Chronique

Mali Obomsawin

Sweet Tooth

Mali Obomsawin (b, perc, voc) Miriam Elhajli (g, voc), Allison Burik (bcl, as, voc), Noah Campbell (ts, ss) Taylor Ho Bynum (cnt, flh), Savannah Harris (dms, voc)

Label / Distribution : Out of Your Head Records

Un des plaisirs les plus profonds en musique vient de l’inattendu. Le disque qui vous tombe dessus sans que vous vous y prépariez, et qui ne quittera pas la platine avant longtemps. Tel est Sweet Tooth, le premier album de la chanteuse et contrebassiste Mali Obomsawin. Ceux qui connaissent un peu la scène folk américaine l’avaient peut-être déjà entendue avec Lula Wiles. Pour les autres, la jeune femme de la tribu autochtone Abenaki, sur les terres Odanak [1], constituera une vraie découverte. À l’évidence, la présence dans l’orchestre de musiciens comme Taylor Ho Bynum au cornet ou Savannah Harris à la batterie aura aiguillé l’auditeur curieux vers cet album ambitieux : « Blood Quantum » permet à Harris de faire preuve de tout son talent ; le souffle de Bynum porte la musique aux sommets. Mais là n’est pas l’essentiel. Il y a avant tout le projet et toute sa dynamique.

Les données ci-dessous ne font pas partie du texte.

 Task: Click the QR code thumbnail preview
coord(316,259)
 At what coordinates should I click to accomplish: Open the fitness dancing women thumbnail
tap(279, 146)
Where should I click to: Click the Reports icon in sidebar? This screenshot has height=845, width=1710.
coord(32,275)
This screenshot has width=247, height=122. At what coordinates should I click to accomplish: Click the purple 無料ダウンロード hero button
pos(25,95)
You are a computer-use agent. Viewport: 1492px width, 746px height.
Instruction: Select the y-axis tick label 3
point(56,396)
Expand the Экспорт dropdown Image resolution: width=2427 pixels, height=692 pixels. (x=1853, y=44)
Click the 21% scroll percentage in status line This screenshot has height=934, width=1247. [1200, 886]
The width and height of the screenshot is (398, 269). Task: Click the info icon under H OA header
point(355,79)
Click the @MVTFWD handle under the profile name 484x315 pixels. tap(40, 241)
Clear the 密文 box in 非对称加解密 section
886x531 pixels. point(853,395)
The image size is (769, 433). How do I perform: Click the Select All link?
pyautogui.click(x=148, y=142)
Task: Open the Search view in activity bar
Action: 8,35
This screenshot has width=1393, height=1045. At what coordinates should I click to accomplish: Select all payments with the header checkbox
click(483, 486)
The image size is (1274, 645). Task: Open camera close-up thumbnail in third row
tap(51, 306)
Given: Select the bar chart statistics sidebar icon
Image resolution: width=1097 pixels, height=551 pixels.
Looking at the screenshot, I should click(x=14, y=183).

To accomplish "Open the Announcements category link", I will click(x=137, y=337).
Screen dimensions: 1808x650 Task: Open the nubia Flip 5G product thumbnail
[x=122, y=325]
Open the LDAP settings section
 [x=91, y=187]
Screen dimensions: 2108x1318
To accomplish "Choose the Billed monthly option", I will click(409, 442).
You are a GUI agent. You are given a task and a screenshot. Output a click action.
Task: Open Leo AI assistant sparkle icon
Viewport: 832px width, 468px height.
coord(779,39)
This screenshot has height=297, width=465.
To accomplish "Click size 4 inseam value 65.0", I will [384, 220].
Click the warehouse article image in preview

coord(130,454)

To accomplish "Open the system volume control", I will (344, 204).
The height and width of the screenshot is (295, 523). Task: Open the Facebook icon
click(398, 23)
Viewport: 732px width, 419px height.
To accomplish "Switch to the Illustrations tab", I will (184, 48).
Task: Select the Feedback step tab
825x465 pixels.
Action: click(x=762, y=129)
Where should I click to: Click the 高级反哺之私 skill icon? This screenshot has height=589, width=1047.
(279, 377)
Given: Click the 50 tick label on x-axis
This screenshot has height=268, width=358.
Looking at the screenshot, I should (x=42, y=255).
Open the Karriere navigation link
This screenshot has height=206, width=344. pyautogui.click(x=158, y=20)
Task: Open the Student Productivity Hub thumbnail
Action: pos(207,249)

Dès « Odana », qui ouvre cet album, dans la passementerie subtile du sextet où la clarinettiste Allison Burik rejoint Ho Bynum et le saxophoniste Noah Campbell, on sait très vite qu’on entre dans un univers dense fait de souvenirs, de poésie et de lutte. Mali Obomsawin est un militante des luttes indigènes, et c’est cette lumière, ce feu chaleureux qui éclaire la musique presque autant que la clarté des soufflants. La contrebasse est chantante, très douce sur ces mélodies issues des traditions abenakis du XVIIIe siècle ; la voix d’Obomsawin est chargée de colère et de fierté, et l’on pense rapidement aux partis pris du Liberation Music Orchestra. Une impression qui perdure dans « Wawasint8da », un chant religieux et profond que la batterie d’Harris transforme en un chant de victoire scandé par un chœur féminin : avec la guitariste Miriam Elhajli qui clôt ce très beau sextet, toutes les musiciennes de l’orchestre chantent ensemble, et laissent la musique se déliter dans une rage free que n’aurait pas reniée Don Cherry, autre influence majeure de ce premier album.

Le travail de Taylor Ho Bynum est pour beaucoup dans la direction prise par l’orchestre : il travaille énormément avec ses compères soufflants, et son entente avec Burik est remarquable (« Pedegwajois », très beau morceau instrumental qui démontre de la belle écriture d’Obomsawin), mais le cornettiste laisse Obomsawin diriger son propos, imposer sa vision claire. La clarinettiste, qu’on a pu entendre chez Joe Morris ou avec Ingrid Laubrock, est une pièce maîtresse de Sweet Tooth, comme chacune des individualités de l’ensemble. La guitariste Miriam Elhajli, dans un rôle pourtant discret, est une architecte subtile qui libère beaucoup la contrebassiste de ses tâches rythmiques. Dans ce contexte, lorsque Mali Obomsawin donne de la voix, il est difficile de ne pas être immédiatement emporté. Sans nul doute, ce premier album paru chez les New-Yorkais de Out of Your Head Records fera sensation, tant par sa cohérence et sa richesse que par sa profondeur. On songera, dans une démarche similaire, et surtout grâce à une cohérence politique et artistique, au Gens de Couleur libres de Matana Roberts ; Mali Obomsawin n’a pas fini de faire parler d’elle.

par Franpi Barriaux // Publié le 27 novembre 2022
P.-S. :

[1Une partie du Québec et de la Nouvelle-Angleterre actuelle, NDLR.